1. What is data-free knowledge distillation??
Knowledge distillation: Dealing with the problem of training a smaller model (Student) from a high capacity source model (Teacher) so as to retain most of its performance.
As the word itself, We perform knowledge distillation when there is no original dataset on which the Teacher network has been trained. It is because, in real-world, most datasets are proprietary and not shared publicly due to privacy or confidentiality concerns.
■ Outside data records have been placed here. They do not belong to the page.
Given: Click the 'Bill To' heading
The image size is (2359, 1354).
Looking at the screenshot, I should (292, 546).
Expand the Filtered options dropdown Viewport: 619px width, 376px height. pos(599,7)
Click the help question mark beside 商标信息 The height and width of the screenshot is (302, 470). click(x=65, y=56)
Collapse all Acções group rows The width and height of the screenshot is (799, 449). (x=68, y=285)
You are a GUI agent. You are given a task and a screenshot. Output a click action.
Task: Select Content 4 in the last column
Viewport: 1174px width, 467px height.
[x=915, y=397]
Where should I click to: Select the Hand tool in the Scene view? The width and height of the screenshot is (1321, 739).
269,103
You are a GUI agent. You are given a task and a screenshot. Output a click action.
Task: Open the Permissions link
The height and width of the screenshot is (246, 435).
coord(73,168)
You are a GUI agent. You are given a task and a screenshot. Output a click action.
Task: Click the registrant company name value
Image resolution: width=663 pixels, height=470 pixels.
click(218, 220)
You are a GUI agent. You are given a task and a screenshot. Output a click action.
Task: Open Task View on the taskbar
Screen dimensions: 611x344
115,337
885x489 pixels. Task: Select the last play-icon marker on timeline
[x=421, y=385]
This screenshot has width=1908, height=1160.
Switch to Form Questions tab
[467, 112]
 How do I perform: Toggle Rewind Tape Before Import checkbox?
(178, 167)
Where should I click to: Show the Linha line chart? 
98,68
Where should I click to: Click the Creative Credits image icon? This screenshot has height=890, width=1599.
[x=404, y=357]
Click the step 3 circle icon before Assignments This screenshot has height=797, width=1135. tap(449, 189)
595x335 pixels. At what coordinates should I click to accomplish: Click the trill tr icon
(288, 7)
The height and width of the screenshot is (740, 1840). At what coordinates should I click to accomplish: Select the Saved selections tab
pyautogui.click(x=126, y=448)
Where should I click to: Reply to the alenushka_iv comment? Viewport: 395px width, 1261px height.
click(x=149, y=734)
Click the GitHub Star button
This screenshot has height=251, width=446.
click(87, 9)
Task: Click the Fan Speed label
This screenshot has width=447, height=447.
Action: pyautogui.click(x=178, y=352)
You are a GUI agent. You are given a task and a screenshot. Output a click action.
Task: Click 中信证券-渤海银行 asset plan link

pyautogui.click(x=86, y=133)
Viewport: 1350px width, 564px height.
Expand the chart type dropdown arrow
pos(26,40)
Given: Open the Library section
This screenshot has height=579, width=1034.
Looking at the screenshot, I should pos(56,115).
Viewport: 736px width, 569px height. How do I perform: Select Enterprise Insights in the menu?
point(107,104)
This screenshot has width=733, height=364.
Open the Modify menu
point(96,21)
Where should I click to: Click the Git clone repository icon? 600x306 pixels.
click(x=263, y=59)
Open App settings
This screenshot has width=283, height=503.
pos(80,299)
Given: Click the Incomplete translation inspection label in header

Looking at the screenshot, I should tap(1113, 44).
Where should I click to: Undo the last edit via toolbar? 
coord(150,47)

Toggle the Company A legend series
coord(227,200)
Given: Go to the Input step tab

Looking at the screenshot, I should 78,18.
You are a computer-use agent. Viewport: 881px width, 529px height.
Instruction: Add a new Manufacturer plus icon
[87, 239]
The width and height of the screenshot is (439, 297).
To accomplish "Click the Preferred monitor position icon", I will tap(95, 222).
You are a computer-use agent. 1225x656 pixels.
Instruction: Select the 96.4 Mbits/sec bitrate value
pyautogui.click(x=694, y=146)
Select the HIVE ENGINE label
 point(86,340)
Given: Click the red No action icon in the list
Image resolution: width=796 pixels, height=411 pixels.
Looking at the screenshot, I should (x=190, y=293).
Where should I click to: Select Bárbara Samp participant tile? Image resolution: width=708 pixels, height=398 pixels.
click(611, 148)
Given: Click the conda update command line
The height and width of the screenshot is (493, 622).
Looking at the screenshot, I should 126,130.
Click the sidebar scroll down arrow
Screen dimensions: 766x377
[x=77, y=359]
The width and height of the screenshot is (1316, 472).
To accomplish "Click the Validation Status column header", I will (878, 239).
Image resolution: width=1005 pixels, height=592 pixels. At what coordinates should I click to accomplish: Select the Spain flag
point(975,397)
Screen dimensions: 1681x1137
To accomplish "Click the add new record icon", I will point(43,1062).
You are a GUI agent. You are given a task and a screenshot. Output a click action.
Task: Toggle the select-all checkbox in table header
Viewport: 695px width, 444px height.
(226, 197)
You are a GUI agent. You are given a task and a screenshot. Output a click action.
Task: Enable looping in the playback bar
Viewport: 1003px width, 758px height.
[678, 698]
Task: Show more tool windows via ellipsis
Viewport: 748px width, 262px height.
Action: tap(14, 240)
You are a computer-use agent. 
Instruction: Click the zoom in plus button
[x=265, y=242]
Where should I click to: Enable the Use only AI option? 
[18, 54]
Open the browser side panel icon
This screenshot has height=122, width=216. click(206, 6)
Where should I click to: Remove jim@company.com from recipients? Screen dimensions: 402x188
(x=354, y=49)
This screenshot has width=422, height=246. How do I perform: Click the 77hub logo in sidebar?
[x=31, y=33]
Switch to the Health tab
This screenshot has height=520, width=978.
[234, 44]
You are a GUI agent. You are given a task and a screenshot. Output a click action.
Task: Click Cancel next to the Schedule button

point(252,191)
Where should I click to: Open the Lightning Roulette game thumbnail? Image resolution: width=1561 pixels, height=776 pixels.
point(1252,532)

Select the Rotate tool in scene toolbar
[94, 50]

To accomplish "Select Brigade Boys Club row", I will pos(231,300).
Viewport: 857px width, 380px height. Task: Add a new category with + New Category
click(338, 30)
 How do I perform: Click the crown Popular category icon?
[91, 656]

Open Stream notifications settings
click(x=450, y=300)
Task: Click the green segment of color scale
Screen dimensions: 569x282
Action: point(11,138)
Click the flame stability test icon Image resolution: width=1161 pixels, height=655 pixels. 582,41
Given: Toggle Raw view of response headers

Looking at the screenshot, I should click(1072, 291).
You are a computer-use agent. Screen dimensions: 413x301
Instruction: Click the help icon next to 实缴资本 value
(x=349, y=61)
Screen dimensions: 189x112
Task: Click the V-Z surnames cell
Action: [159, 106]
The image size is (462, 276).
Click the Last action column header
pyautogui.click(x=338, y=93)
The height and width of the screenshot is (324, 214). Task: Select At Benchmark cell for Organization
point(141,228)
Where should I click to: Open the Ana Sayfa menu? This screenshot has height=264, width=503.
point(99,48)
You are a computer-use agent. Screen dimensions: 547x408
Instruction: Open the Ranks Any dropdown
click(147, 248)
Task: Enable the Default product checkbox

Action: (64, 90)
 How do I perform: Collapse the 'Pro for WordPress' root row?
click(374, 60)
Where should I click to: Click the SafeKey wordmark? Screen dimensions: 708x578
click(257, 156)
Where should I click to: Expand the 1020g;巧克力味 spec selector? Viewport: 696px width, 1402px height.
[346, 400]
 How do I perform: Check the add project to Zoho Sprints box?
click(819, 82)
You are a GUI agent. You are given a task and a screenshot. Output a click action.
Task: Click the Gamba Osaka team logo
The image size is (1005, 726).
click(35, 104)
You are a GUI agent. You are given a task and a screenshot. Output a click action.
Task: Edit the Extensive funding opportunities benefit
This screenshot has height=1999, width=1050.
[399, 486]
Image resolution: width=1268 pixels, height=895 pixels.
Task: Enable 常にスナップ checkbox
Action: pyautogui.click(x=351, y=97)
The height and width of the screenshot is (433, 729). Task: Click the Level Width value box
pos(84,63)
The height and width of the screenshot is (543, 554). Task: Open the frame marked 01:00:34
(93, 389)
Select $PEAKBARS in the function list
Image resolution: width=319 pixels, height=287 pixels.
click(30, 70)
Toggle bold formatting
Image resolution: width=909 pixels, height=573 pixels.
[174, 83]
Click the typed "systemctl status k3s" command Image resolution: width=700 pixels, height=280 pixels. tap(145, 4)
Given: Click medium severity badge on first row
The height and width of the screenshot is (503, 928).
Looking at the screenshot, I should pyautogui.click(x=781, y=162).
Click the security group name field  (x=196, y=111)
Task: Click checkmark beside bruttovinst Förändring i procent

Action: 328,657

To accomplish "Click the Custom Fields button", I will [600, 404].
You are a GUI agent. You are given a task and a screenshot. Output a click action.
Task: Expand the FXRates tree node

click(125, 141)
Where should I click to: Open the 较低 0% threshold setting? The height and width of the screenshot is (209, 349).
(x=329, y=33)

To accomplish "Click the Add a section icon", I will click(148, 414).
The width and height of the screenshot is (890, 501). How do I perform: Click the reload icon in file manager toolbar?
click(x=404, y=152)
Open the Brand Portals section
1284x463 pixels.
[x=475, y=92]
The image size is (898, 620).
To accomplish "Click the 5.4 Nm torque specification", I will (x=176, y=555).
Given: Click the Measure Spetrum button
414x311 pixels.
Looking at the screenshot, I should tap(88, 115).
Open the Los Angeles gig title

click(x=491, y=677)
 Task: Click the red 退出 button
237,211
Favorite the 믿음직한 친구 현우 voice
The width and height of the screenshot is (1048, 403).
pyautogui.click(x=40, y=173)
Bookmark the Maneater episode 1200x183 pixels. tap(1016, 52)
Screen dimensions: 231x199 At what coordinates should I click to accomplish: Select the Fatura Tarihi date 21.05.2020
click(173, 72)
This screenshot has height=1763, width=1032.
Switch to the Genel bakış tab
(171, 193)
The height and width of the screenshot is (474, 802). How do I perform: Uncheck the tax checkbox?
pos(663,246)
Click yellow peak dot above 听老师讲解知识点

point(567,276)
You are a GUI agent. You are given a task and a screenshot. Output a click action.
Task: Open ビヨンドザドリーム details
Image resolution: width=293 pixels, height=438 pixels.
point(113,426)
In order to perform data-free knowledge distillation, it is necessary to reconstruct a dataset for training Student network. Then, in this paper, we propose "Zero-Shot Knowledge Distillation" (ZSKD), which performs pseudo data synthesis from the Teacher model that acts as the transfer set to perform the distillation without even using any meta-data.
2. Method
2.1 Knowledge Distillation
Transferring the generalization ability of a large, complex Teacher \( T \) deep neural network to a less complex Student (\(S\)) network can be achieved using the class probabilities produced by a Teacher as "soft targets" for training the Student.
Let \( T\) be the Teacher network with learned parameters \( \theta_T \)and \( S \) be the Student with parameters $\theta_S$, note that in general \( \vert \theta_S \vert \ll \vert \theta_T \vert \).
Knowledge distillation methods train the Student by minimizing the following objective ((L)).
\[
L=\sum_{(x,y) \in \mathbb{D}} L_K (S(x,\theta_S,\tau), T(x,\theta_T, \tau))+\lambda L_C( \widehat{y}_S,y)
\]
,where \(D\) is training dataset, \(L_C\) is the cross-entropy loss computed on the labels \( \widehat{y}_S \) predicted by the Student and ground truth \(y\). \(L_K\) is the distillation loss (e.g. cross-entropy or MSE), \( (T(x,\theta_T,\tau)\) indicates the softmax output of the Teacher and \(S(x,\theta_S, \tau)\) denotes the softmax output of the Student. Note that, unless it is mentioned, we use a temperature (\(\tau\)) of 1.
2.2 Modelling the Data in Softmax Space
In Zero-Shot Knowledge Distillation in Deep Networks, we deal with the scenario where we have no access to (i) any training data samples (either from the target distribution or different) (ii) meta-data extracted from it.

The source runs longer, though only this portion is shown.